The Annie E. Casey Foundation reports that in 2012, 86% of youth held in secure confinement across the country were held for non - violent offenses, most of which happen as a result of the educational system’s harsh discipline policies. Nationally it has become a trend to funnel children out of schools into the juvenile and criminal justice systems. It has been reported that 75% of adults who are incarcerated do not have a high school diploma. This is a reflection of America’s current fixation with punishing children rather than educating them.

Here in Washington, Seattle Public Schools are currently under investigation by the U.S. Department of Education for disproportionately using harsh discipline with youth of color for the same offenses as white youth. This pipeline is undeniable: Helen Halpert, Chief Justice of King County Juvenile Court writes in a Seattle Times Op-ed, “Don’t Abandon Disciplined Students”, “Without access to education, these kids are less likely to progress academically, less likely to graduate, and far more likely to end up involved in the justice system.”

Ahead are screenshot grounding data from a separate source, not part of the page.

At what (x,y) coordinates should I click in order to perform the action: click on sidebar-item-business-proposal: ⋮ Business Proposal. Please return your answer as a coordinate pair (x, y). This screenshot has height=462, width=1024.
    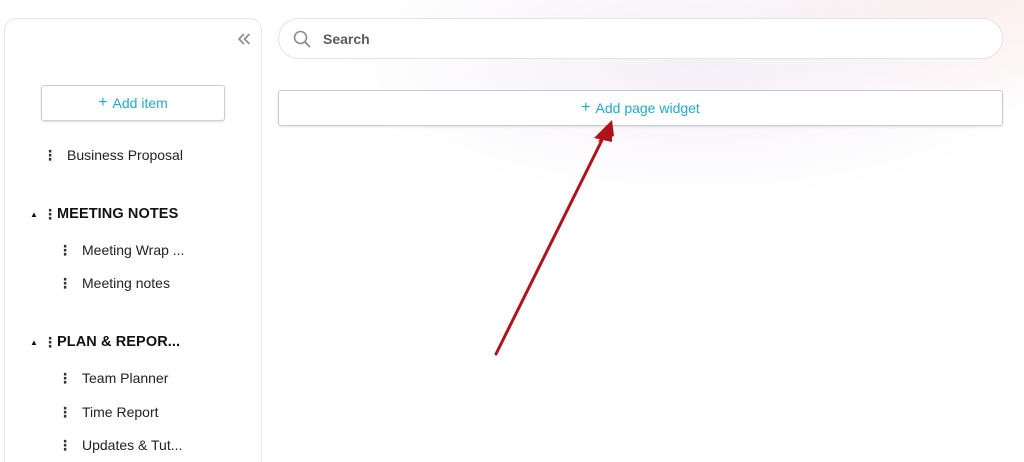
    Looking at the image, I should click on (113, 155).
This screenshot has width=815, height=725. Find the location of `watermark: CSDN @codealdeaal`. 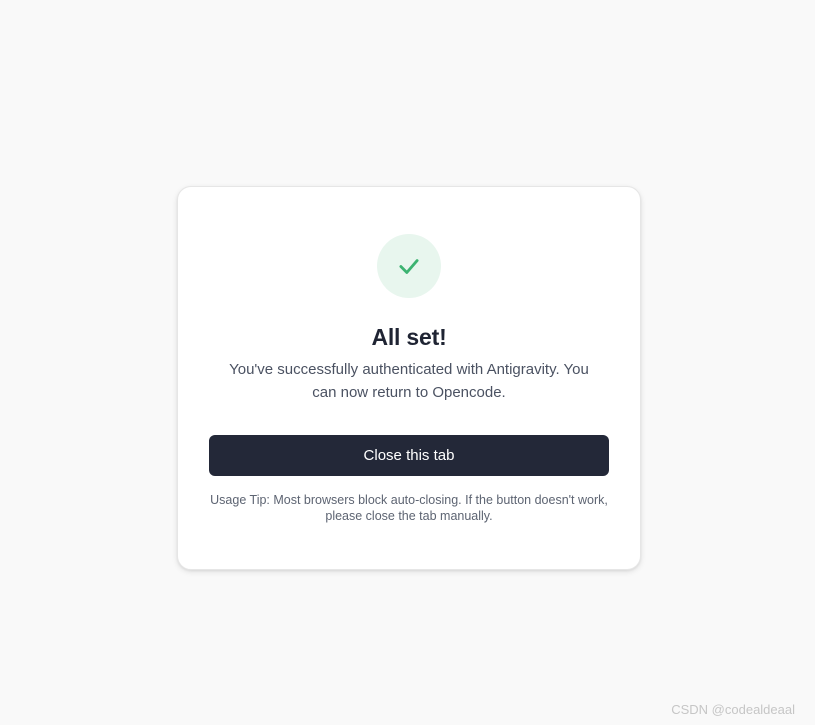

watermark: CSDN @codealdeaal is located at coordinates (733, 710).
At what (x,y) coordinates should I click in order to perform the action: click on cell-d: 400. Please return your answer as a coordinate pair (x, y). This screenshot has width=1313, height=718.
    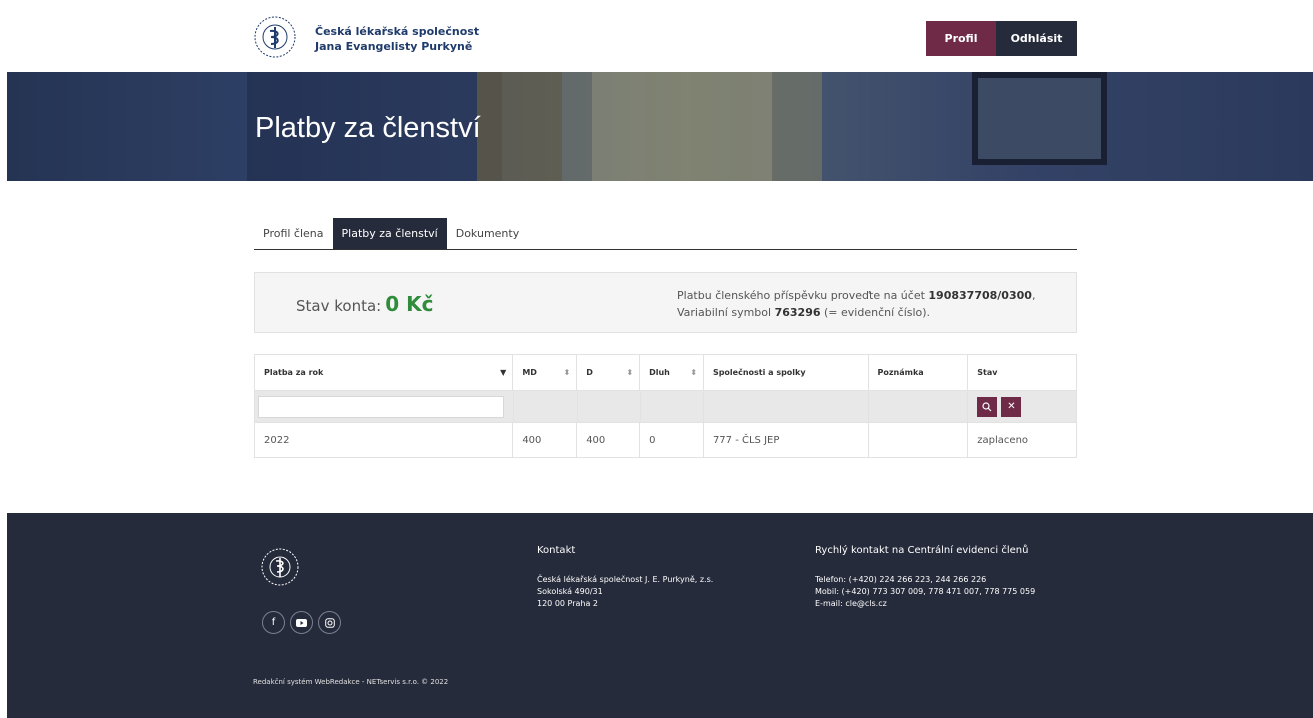
    Looking at the image, I should click on (609, 440).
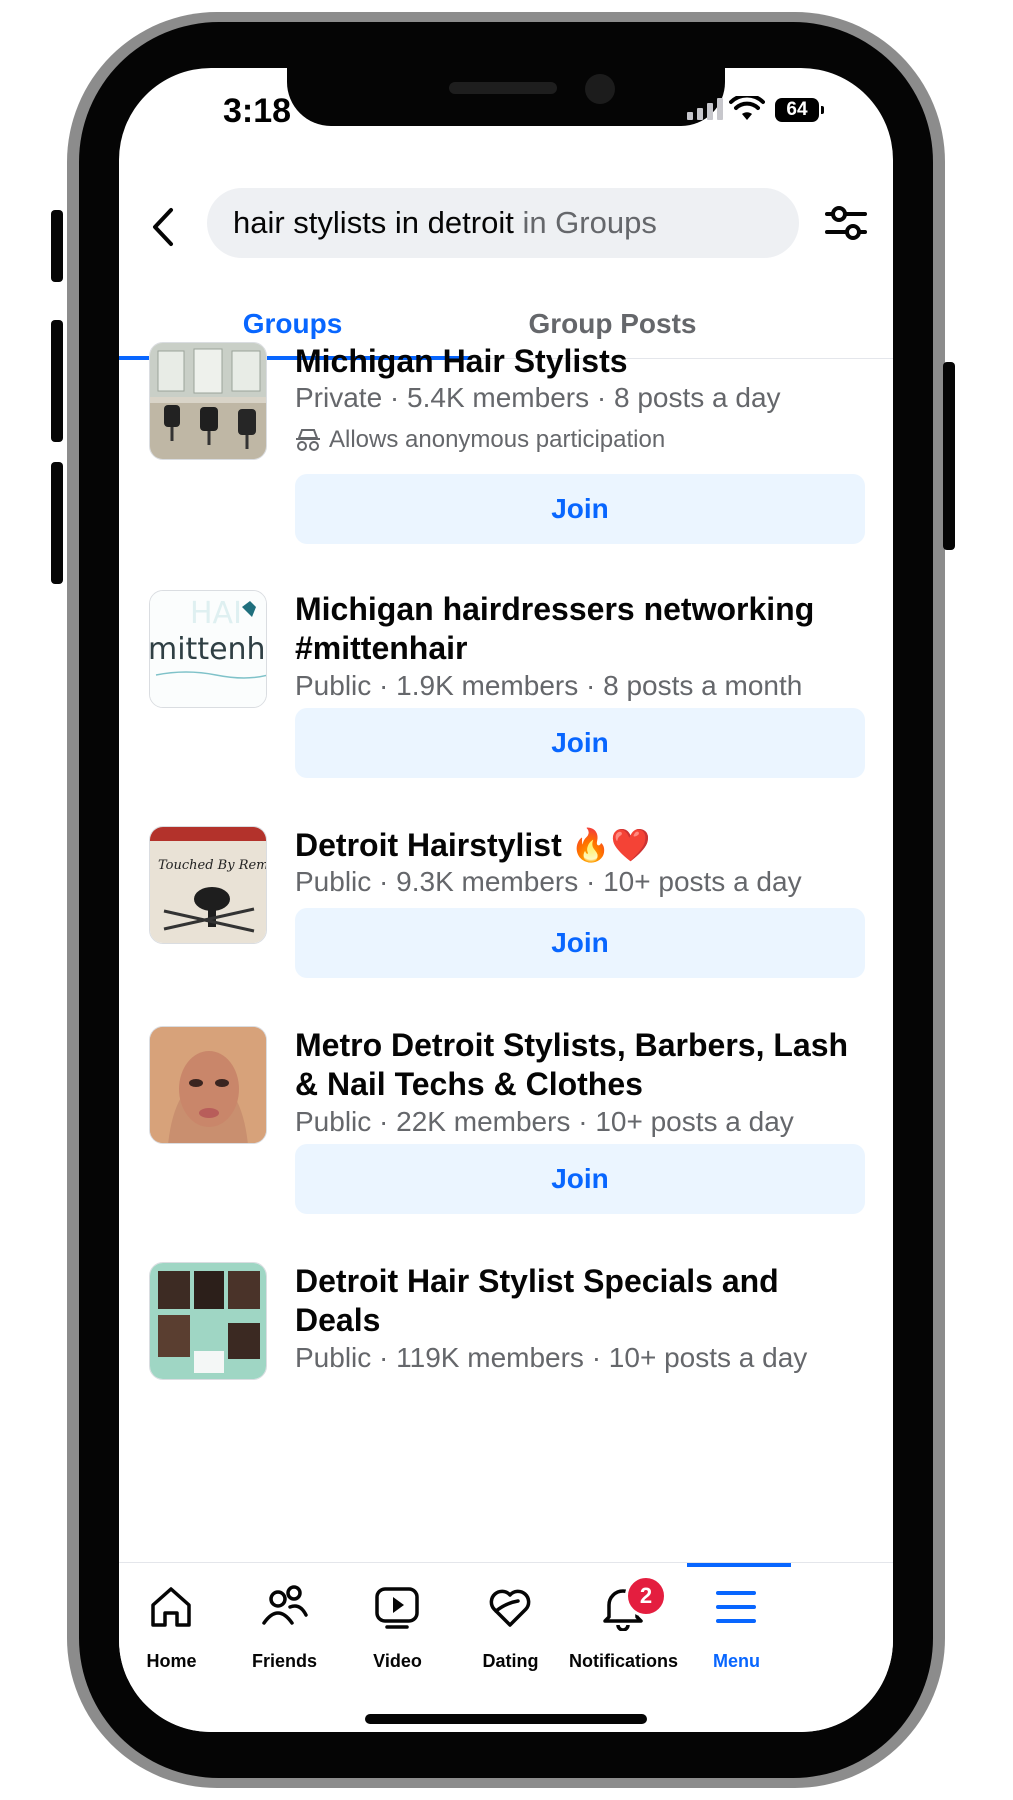 This screenshot has height=1800, width=1013. What do you see at coordinates (846, 223) in the screenshot?
I see `filter-sliders-icon` at bounding box center [846, 223].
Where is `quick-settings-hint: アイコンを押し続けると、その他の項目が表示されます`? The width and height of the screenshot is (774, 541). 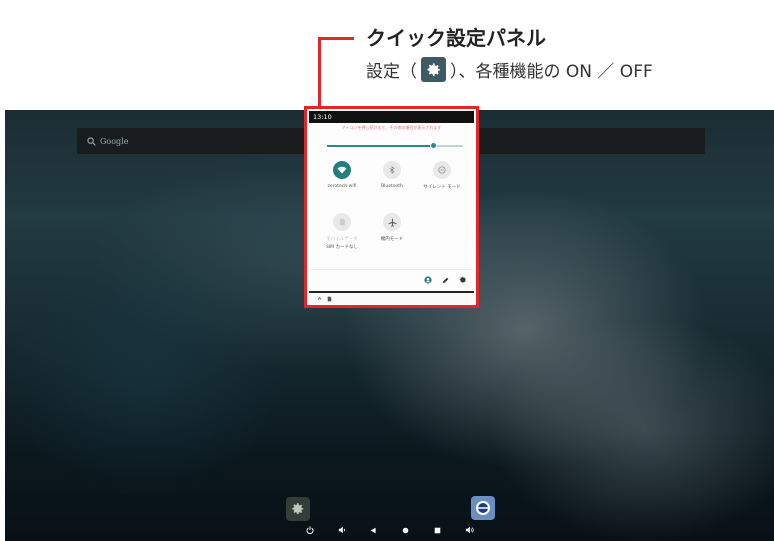
quick-settings-hint: アイコンを押し続けると、その他の項目が表示されます is located at coordinates (392, 128).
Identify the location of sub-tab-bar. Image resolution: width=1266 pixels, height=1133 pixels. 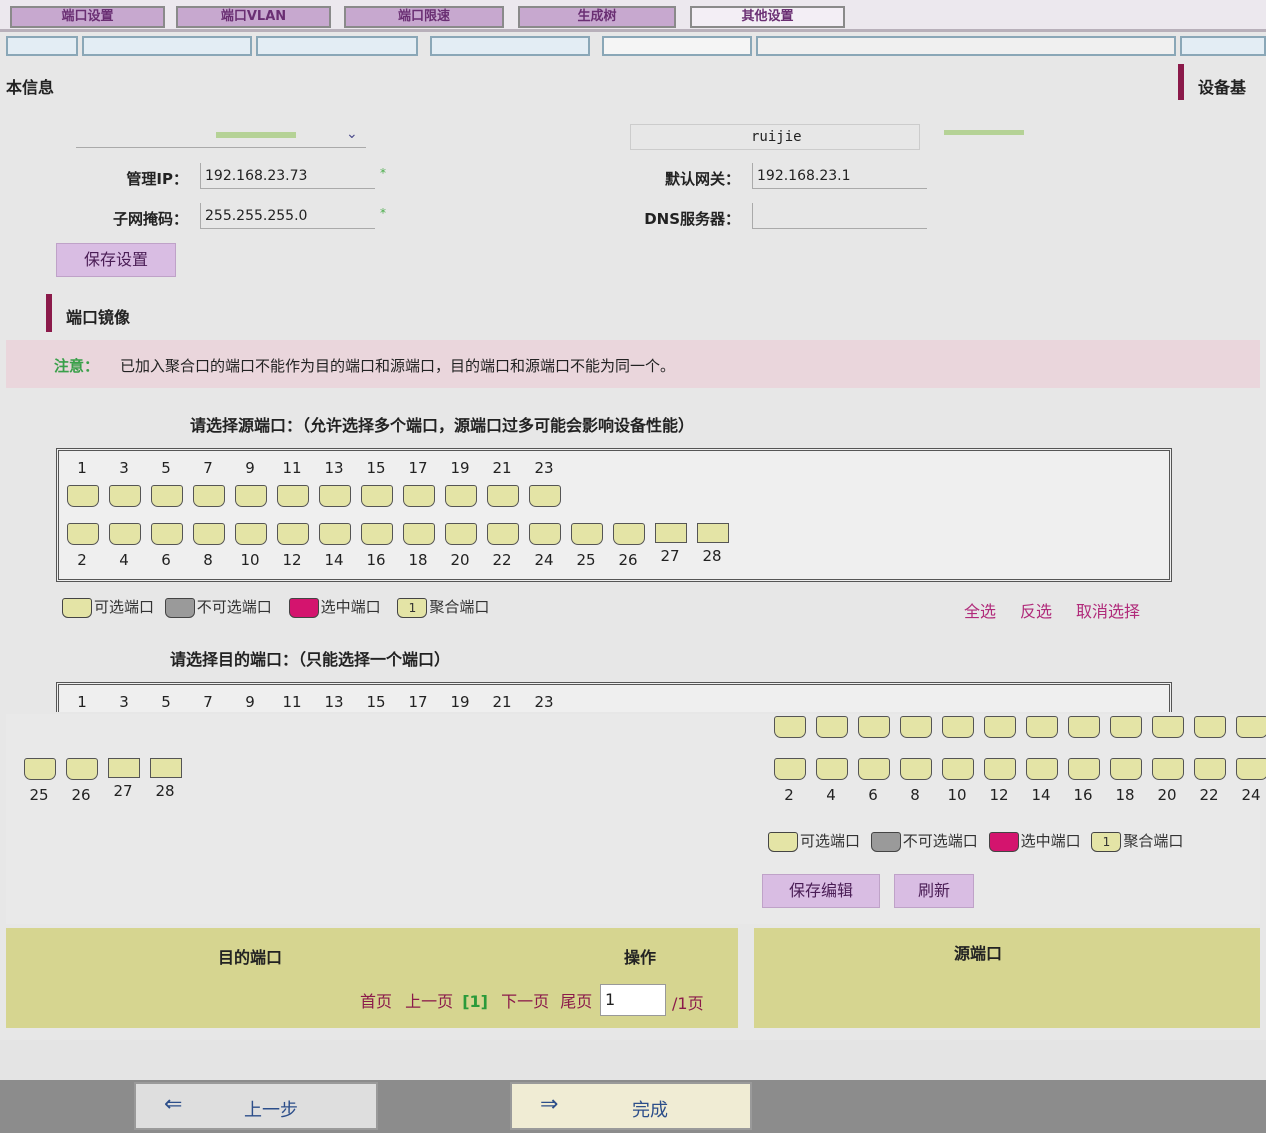
(633, 46).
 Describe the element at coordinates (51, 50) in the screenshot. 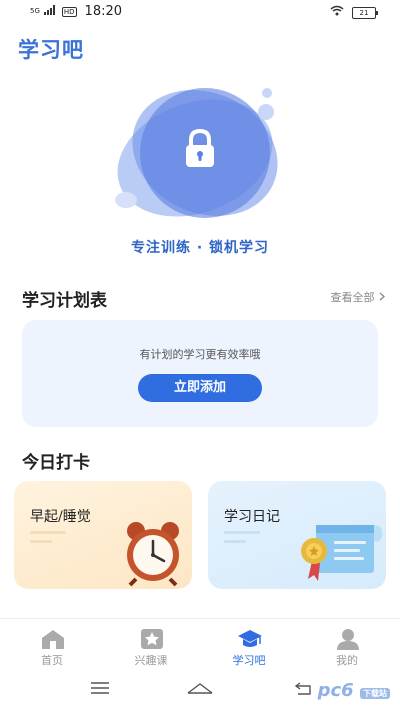

I see `app-title: 学习吧` at that location.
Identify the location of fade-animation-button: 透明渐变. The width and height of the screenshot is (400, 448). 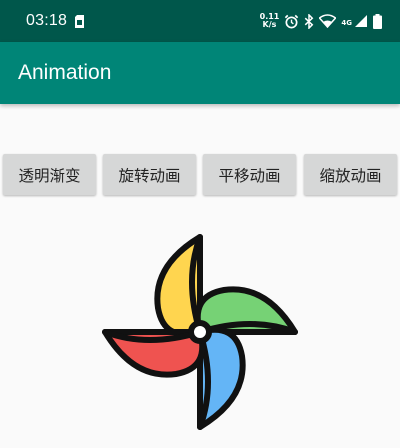
(50, 174).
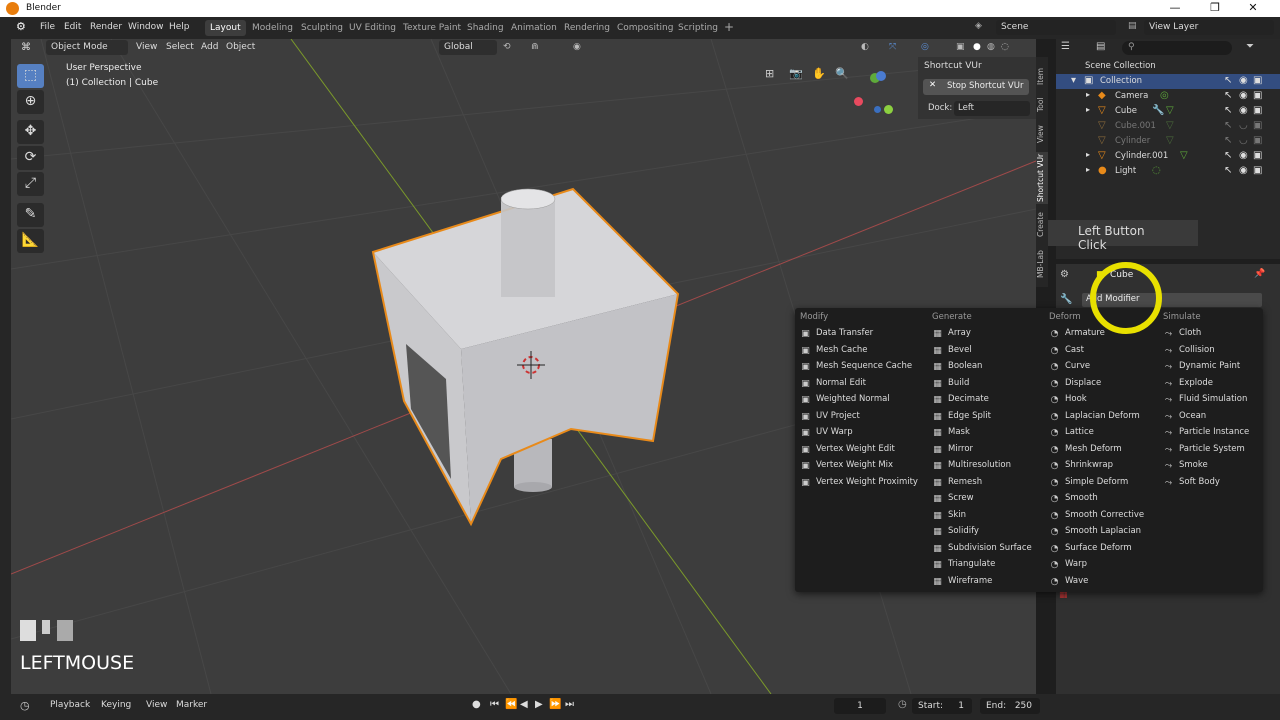  I want to click on next-keyframe-icon: ⏩, so click(555, 704).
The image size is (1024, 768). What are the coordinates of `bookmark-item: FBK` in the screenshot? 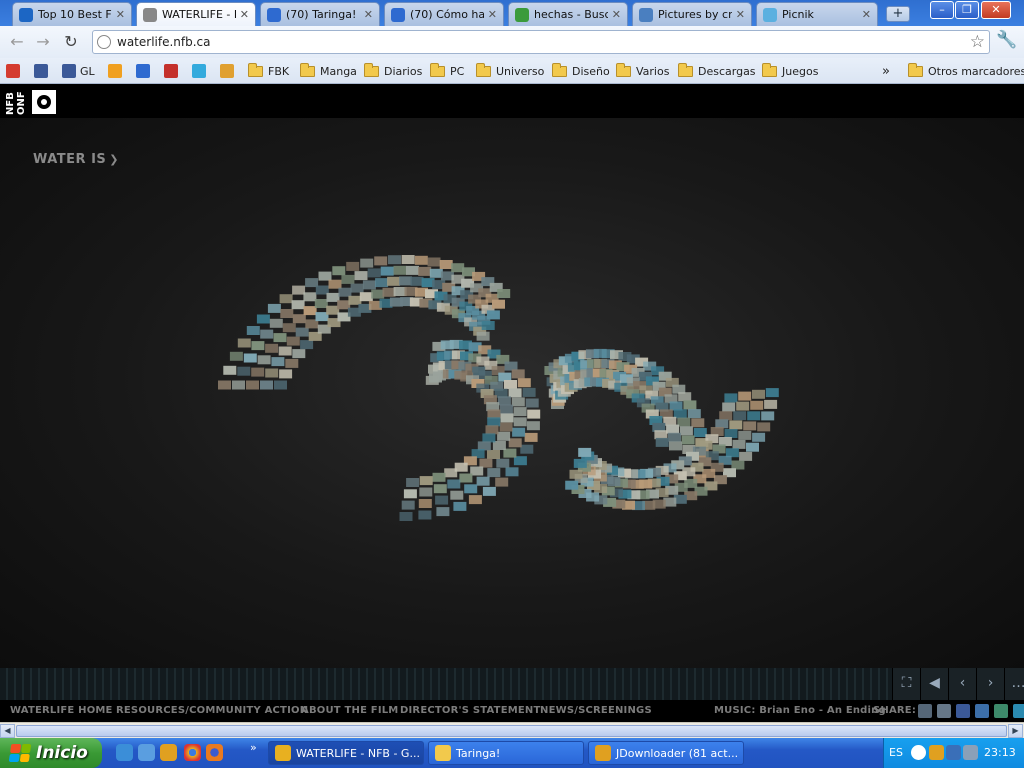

As a part of addressing root issues, we see this jail as a manifestation of a continued cycle of oppression. EPIC has taken action against the building of a new $210 Million “Children and Family Justice Center” in King county. The No New Youth Jail Campaign led by those most impacted by youth incarceration, youth of color, seeks to redirect funding away from the mass incarceration towards community based prevention, intervention and diversion. Incarceration of our youth has to end!